A novel convolution transformer-based network for histopathology-image classification using adaptive convolution and dynamic attention

Renal cell carcinoma (RCC), which is the primary subtype of kidney cancer, is among the leading causes of cancer. Recent breakthroughs in computer vision, particularly deep learning, have revolutionized the analysis of histopathology images, thus providing potential solutions for tasks such as the grading of renal cell carcinoma. Nevertheless, the multitude of available neural network architectures and the absence of systematic evaluations render it challenging to identify optimal models and training configurations for distinct histopathology classification tasks. Hence, we propose a novel hybrid model that effectively combines the advantages of vision transformers and convolutional neural networks. The proposed method, which is named the renal cancer grading network, comprises two essential components: an adaptive convolution (AC) block and a dynamic attention (DA) block. The AC block emphasizes efficient feature extraction and spatial representation learning via intelligently designed convolutional operations. The DA block, which is constructed on the features of the AC block, is a crucial module for histopathology-image classification. It introduces a dynamic attention mechanism and employs a transformer encoder to refine learned representations.

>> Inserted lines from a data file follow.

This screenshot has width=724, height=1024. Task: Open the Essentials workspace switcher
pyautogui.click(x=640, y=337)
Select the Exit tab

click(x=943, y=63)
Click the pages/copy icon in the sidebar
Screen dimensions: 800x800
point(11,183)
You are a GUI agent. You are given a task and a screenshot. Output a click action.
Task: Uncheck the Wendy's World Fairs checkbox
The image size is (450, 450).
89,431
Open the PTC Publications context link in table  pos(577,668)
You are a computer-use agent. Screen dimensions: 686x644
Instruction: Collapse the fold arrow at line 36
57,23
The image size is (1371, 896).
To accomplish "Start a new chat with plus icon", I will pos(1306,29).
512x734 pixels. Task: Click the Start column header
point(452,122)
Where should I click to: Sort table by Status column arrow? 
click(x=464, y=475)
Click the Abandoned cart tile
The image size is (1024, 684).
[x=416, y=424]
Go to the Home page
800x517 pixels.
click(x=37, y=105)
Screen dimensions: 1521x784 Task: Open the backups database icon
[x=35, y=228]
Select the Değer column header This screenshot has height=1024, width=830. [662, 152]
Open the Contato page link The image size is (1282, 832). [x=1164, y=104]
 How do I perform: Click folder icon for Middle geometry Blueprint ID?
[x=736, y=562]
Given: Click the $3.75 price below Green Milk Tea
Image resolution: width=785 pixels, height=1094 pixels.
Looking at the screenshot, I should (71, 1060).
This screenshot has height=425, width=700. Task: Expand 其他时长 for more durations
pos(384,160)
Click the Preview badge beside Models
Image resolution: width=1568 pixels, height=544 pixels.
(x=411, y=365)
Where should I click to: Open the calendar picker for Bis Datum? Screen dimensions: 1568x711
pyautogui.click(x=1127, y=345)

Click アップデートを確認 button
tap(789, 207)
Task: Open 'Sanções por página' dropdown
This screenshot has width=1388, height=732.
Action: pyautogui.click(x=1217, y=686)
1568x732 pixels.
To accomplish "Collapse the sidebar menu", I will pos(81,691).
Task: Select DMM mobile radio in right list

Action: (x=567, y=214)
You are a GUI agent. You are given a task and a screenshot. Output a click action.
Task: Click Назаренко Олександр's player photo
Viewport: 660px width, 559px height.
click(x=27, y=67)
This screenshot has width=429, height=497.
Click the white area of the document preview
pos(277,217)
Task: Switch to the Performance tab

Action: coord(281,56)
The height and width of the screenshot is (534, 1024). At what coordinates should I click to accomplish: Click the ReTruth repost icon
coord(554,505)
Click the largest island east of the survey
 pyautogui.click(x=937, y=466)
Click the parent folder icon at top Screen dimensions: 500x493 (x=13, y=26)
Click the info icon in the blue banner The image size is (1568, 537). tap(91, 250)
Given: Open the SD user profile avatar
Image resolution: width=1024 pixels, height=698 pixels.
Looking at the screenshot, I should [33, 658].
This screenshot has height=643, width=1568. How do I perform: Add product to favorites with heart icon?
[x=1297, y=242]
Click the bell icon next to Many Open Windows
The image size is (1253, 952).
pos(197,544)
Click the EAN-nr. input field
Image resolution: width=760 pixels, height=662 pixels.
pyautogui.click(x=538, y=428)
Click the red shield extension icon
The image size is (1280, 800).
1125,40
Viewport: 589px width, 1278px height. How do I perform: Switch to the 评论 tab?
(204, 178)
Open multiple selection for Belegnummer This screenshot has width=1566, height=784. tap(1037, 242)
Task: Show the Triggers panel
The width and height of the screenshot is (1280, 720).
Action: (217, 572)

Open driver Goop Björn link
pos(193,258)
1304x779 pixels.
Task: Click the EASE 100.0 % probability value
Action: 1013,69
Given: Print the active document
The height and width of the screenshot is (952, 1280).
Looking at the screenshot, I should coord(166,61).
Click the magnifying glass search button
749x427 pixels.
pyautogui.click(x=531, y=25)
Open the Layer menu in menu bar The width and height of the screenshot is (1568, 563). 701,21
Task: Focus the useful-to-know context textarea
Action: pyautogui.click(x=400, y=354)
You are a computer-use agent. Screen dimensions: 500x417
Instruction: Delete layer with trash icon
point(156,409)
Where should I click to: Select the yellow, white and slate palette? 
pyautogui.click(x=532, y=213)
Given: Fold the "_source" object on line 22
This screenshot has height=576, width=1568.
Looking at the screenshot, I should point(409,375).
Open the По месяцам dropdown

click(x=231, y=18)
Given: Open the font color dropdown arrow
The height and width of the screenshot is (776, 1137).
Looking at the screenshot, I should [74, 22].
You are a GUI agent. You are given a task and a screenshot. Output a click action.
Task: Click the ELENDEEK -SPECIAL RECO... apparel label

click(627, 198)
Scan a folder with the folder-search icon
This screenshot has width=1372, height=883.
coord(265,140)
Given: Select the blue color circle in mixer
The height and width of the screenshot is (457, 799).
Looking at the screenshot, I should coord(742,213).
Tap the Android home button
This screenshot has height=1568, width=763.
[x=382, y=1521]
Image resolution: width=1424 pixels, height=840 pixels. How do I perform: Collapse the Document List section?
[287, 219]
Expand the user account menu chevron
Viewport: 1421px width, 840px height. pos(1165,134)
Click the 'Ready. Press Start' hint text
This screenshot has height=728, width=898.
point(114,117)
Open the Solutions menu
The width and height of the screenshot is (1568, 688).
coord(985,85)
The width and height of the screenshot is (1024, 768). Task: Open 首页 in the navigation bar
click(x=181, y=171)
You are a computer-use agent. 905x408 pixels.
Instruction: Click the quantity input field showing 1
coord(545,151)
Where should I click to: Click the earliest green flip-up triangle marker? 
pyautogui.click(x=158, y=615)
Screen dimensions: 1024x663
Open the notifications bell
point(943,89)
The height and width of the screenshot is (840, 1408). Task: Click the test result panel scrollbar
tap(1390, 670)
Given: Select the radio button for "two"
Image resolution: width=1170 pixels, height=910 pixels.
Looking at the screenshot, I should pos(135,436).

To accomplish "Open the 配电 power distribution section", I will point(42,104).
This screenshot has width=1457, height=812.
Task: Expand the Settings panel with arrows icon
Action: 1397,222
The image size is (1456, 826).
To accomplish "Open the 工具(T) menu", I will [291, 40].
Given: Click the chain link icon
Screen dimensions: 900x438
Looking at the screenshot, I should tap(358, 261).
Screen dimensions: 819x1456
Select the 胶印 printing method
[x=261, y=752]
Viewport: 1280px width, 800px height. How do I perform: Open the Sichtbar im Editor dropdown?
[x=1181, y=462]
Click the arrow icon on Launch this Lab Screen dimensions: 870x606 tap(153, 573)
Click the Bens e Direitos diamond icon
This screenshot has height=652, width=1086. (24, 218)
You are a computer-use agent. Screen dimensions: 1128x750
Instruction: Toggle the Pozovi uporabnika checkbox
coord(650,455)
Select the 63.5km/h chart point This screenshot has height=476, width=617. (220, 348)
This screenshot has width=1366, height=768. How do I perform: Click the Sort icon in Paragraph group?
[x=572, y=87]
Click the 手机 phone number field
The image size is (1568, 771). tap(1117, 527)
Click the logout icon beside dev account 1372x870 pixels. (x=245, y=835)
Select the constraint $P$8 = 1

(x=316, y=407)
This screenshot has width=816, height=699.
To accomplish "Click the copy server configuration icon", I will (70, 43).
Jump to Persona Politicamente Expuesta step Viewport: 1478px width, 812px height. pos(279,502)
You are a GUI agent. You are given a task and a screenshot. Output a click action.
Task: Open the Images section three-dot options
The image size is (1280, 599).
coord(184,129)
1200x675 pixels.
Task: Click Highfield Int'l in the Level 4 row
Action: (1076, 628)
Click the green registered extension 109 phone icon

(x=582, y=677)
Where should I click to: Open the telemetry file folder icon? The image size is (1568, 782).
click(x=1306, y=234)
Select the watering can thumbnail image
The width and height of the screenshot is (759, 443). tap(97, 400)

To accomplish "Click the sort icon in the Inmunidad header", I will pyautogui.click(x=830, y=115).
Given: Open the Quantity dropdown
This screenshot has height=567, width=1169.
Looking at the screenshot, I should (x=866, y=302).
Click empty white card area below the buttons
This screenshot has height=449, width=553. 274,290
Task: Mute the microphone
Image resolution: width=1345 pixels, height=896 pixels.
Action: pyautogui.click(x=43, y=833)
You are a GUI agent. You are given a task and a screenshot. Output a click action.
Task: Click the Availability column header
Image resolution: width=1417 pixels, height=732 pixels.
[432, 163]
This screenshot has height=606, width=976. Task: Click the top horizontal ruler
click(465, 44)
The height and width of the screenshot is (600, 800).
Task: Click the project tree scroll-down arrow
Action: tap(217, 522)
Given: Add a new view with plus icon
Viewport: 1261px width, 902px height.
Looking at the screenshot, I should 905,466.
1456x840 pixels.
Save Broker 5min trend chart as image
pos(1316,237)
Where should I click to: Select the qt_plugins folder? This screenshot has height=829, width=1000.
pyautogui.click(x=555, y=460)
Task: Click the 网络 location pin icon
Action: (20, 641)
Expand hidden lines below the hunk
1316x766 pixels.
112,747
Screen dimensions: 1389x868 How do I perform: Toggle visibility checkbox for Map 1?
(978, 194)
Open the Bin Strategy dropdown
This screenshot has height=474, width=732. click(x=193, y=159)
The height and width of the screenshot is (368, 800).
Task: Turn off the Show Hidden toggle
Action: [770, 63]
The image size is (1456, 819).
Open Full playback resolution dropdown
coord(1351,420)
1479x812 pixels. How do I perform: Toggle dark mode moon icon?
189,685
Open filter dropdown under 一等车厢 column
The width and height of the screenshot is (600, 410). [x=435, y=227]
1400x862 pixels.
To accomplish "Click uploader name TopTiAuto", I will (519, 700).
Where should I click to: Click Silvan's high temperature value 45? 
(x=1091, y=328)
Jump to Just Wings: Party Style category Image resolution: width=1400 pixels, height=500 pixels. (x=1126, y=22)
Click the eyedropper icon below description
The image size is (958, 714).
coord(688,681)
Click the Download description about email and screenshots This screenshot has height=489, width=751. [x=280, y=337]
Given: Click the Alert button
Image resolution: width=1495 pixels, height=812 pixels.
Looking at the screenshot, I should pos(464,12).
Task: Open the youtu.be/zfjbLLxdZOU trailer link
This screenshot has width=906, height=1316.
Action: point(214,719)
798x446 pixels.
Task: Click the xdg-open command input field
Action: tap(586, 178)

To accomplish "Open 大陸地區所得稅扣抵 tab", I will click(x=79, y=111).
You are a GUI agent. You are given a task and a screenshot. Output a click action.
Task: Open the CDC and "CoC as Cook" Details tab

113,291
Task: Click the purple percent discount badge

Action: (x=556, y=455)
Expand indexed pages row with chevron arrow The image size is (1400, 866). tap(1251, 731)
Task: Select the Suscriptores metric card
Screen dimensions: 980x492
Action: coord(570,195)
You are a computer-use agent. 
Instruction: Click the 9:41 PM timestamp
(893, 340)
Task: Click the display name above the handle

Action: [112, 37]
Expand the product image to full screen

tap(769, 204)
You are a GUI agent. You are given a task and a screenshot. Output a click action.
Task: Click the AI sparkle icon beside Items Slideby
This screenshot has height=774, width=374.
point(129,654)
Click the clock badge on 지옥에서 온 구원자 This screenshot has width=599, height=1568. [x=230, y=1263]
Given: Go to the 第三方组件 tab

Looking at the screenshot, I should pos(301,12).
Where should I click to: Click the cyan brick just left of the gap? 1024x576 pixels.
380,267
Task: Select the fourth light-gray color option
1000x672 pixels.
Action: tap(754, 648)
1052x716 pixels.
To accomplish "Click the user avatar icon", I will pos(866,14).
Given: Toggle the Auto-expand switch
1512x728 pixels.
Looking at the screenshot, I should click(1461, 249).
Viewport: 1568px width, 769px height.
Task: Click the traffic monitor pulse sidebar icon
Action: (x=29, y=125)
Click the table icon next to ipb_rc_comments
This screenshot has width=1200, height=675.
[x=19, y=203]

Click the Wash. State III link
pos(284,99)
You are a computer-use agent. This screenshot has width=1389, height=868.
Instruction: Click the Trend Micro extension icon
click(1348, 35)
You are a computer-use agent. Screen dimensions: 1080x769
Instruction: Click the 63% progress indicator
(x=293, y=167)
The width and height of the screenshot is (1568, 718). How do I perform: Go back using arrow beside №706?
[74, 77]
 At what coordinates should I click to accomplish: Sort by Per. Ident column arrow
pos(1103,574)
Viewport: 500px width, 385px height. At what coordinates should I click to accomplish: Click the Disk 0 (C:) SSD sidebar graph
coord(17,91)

Experiments were conducted on four publicly available histopathology datasets: RCC dataset of Kasturba medical college (KMC), colorectal cancer histology (CRCH), break cancer histology (BreakHis) and colon cancer histopathology dataset (CCH). The proposed method demonstrated an accuracy of 90.62%, precision of 91.23%, recall of 90.63%, and a weighted harmonic mean of precision and recall (F1-score) of 90.92 on the KMC dataset. Similarly, the proposed method demonstrates consistent accuracy (weighted average F1-score of 99%) on the CRCH dataset, recognition rate of 88.30% on the BreakHis dataset, and an accuracy of 99.7% on CCH dataset. These results confirm that our method outperforms the state-of-the-art methods, thus demonstrating its effectiveness and robustness across various datasets.